Y así seguía yo, ya acompañada del volumen en los paseos, con ganas de leer una nueva entrada del diario en cada tiempo libre (y en el ocupado). Casi recién llegada a la literatura de Pla, encontré que su prosa es de llanura, pero hay, en esa sencillez que quiere que parezca inevitable, decenas de hitos, de apreciaciones sutilísimas contadas con tino. El cuaderno gris no es solo ese libro base que anunciaba mi excepcional vecino Jaime, sino un inicio de vida literaria que logró dialogar con casi todas las lecturas que se cruzó durante mi verano, las de los libros más recientes de Rafael Reig, David Leo García, Mark Strand, Mariano Peyrou, María Sotomayor, Teresa Soto, Dean MacCannell, Pedro Mairal, Javier Sánchez Menéndez o Manuela Partearroyo. En torno a ellas, Pla fue un adhesivo inesperado, discreto y constante, una lectura leal. Y así, entre unas y otras páginas, he asistido yo a su verano completo en la época de la epidemia de la gripe, en un paralelismo tan marcado: su relativa falta de interés por algo que no podía solucionar, sus excursiones a la playa, sus propias lecturas.

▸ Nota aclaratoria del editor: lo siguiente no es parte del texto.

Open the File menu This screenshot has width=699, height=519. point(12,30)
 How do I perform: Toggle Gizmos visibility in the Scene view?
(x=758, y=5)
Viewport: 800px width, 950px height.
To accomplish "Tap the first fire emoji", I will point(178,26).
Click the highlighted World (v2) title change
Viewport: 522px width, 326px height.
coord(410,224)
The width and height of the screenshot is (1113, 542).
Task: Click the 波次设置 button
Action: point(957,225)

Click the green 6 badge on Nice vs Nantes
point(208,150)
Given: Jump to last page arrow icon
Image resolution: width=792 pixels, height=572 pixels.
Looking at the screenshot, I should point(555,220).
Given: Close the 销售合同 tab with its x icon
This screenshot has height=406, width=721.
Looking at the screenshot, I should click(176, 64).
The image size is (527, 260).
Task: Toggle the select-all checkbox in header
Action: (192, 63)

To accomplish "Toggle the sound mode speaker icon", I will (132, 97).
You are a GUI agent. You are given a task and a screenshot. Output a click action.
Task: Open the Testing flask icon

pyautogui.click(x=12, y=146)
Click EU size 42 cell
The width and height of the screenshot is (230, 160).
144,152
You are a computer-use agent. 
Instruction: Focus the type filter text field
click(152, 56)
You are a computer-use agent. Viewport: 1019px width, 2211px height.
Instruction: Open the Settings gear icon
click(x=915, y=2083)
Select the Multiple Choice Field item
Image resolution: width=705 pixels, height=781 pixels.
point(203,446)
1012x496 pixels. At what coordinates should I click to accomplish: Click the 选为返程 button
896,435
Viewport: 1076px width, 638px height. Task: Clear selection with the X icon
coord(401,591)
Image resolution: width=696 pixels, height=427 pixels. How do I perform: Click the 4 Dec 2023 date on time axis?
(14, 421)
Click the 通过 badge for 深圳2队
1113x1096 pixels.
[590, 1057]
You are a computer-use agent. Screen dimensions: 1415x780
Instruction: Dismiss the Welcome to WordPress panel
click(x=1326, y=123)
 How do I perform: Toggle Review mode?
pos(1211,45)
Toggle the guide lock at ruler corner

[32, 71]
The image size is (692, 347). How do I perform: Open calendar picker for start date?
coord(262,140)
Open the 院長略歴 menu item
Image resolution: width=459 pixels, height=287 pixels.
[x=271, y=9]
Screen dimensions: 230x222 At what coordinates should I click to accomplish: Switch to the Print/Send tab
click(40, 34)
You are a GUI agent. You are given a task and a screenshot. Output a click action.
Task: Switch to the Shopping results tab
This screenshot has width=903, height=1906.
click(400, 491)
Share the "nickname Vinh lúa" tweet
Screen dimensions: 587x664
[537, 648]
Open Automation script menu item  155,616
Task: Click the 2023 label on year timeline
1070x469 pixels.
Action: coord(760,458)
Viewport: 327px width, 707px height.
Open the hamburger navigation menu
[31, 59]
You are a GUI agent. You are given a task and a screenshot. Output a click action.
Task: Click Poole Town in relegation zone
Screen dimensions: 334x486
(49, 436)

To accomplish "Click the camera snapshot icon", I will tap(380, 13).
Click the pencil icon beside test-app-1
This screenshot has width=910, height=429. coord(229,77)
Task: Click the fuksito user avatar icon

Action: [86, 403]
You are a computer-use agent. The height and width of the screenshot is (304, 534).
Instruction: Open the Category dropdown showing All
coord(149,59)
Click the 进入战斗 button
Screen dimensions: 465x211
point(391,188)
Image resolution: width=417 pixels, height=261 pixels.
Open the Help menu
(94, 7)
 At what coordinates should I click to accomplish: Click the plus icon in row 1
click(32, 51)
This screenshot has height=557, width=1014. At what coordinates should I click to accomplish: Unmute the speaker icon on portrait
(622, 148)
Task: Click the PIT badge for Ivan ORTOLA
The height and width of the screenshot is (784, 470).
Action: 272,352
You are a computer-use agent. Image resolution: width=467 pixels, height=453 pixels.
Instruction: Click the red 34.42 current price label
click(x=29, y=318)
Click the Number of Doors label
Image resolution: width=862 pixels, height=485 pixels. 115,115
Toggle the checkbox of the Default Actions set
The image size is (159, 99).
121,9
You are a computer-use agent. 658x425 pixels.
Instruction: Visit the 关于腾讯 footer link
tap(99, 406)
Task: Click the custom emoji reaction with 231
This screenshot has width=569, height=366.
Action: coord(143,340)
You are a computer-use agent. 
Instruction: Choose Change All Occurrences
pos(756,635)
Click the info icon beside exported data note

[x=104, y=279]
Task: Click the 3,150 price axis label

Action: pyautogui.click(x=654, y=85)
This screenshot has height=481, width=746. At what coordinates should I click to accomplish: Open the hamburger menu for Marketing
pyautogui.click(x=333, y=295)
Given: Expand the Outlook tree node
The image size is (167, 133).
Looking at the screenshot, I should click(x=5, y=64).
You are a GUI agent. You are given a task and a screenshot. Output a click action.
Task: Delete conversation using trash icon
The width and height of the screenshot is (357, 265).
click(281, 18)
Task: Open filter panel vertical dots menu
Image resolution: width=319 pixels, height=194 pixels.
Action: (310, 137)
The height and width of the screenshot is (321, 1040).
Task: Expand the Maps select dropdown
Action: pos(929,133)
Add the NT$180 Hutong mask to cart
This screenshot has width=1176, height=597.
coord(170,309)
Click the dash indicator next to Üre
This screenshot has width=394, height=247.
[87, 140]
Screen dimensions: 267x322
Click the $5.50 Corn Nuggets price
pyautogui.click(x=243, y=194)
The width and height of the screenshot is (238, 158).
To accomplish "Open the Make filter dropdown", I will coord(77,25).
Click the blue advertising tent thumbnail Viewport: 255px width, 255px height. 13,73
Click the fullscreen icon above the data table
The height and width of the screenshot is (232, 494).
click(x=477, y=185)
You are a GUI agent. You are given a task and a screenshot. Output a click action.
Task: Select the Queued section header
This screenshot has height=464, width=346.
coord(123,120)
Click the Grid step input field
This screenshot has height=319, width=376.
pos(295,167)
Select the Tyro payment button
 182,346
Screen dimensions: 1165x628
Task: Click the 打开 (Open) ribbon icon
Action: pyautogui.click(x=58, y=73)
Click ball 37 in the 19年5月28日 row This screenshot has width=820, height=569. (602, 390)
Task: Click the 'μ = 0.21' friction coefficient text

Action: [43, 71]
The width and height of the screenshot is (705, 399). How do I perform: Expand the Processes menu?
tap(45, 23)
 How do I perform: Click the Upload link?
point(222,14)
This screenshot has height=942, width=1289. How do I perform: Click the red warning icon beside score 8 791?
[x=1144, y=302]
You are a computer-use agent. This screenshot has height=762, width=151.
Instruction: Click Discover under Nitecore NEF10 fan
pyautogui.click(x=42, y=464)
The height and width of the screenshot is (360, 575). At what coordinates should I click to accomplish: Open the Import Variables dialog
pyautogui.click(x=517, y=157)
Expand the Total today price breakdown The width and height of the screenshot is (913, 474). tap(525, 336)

¿Y qué pensaba él de ese cuaderno gris en el que iba anotando la vida? Pocas veces habla de sus páginas, a las que en esas contadas ocasiones llama «papelotes»: «Cuantitativamente hablando, este cuaderno va teniendo unas proporciones inusitadas. Cuando de aquí a treinta o cuarenta años estos papeles se publiquen –si es que algún día se publican–, ¿qué reacciones producirán en el espíritu del lector, si es que tienen algún lector descabalado? Yo solo me atrevería a pedir una cosa a este lector hipotético: le pediría que los leyese con calma, lentamente. Los libros que han sido escritos sin motivo, por capricho, que no responden a ninguna necesidad íntima, los libros gratuitos, pueden ser leídos (…) página sí, página no. Pero el caso es que este cuaderno, empezado frívolamente, se ha convertido para mí ineludiblemente en una necesidad íntima».

El cuaderno gris termina donde empieza de veras la vida de Josep Pla, con los apresurados preparativos de un viaje a París como corresponsal de un periódico. Y así terminó también esta intimidad compartida en la lectura, la del verano que pasé leyendo a Pla, que quizá sea solo el primero.